|
|
|
|
|
by mononcqc
2096 days ago
|
|
Some services may require gigabytes of state to be downloaded to work with acceptable latency on local decisions, and that state is replicated in a way that is constantly updated. These could include ML models, large routing tables, or anything of the kind. Connections could be expected to be active for many minutes at a time (not everything is a web server serving short HTTP requests that are easy to resume), and so on. Changing the instance means having to re-transfer all of the data and re-establish all of that state, on all of the nodes. You could easily see draining of connections take 15-20 minutes, and booting back and scaling up to be taking 15-20 minutes as well, if you can do it for _all_ the instances at once (which may not be a guarantee, and you could need to stagger things to be more cost-effective). You start with each deploy taking easily over an hour. If you deploy 2-3 times a day and that your peak times line up with these, you can more than double your operating cost just to deploy, and that can take more than 4 figures to count.
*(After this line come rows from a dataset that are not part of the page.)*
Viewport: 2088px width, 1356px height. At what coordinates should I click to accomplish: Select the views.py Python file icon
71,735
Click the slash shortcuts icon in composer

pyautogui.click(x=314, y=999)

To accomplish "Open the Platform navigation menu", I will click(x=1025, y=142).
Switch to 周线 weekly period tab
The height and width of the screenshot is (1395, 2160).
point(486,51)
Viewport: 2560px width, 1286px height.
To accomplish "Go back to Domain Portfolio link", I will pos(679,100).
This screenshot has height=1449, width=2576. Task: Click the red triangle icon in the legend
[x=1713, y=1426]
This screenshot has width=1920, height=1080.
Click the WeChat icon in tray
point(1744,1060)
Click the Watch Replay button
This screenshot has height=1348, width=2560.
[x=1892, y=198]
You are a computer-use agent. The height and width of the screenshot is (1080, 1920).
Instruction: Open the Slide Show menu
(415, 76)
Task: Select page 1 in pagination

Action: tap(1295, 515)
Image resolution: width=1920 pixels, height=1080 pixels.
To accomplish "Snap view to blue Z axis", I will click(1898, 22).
Some of the systems we maintained (not those we necessarily live deployed to, but still required rolling restarts) required over 5,000 instances and could not just be doubled in size without running into limits in specific regions for given instance types. If a blue/green deploy takes a couple minutes, you're probably not having a workload where this is worth thinking about that much. |
|
Did you look at any of the node-based options like checkpointing the state to a file on the node, and loading that into your newly started pods? Or using read-many persistent volumes? (Not sure if you needed to write to the state file from every process too?)
(This doesn’t help with connections of course, that’s a bit more thorny.)